_Problem description_.
Reproduce every line of the listing below, switching "text field" to "input box" and leaving all other text unchanged. Omit the pictures.

_Entries provided_.
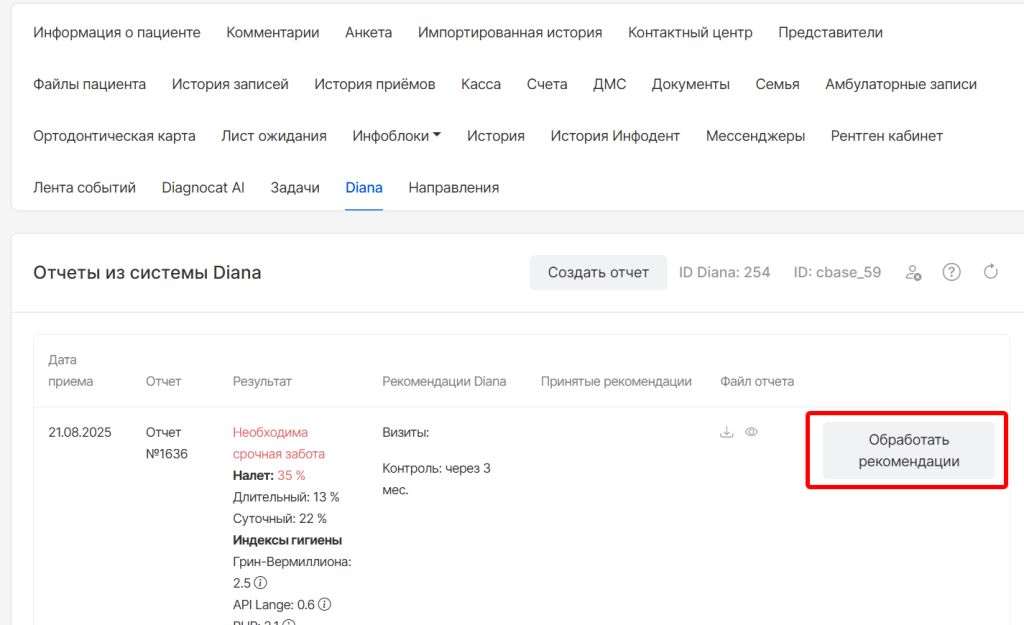The height and width of the screenshot is (625, 1024).
Task: Open the Направления tab
Action: pyautogui.click(x=453, y=187)
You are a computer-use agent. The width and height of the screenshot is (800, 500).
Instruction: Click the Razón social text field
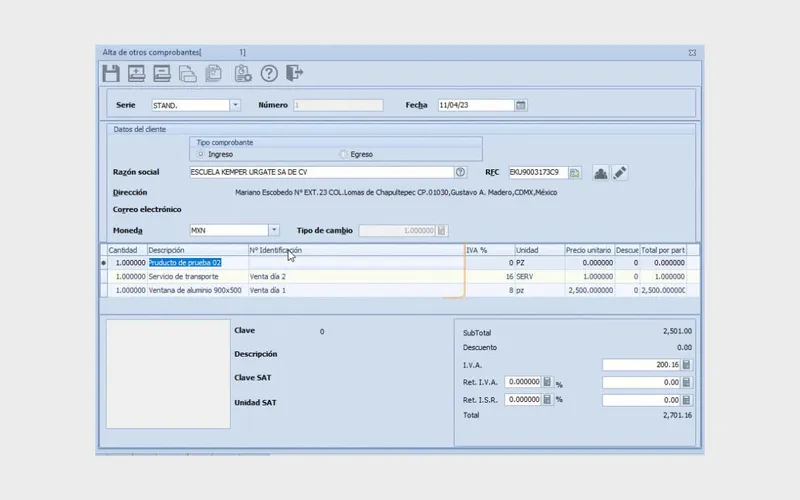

_Answer to the task_.
The height and width of the screenshot is (625, 1024).
Task: Open the Направления tab
Action: pyautogui.click(x=453, y=187)
You are a computer-use agent. The width and height of the screenshot is (800, 500).
Instruction: Click the Razón social input box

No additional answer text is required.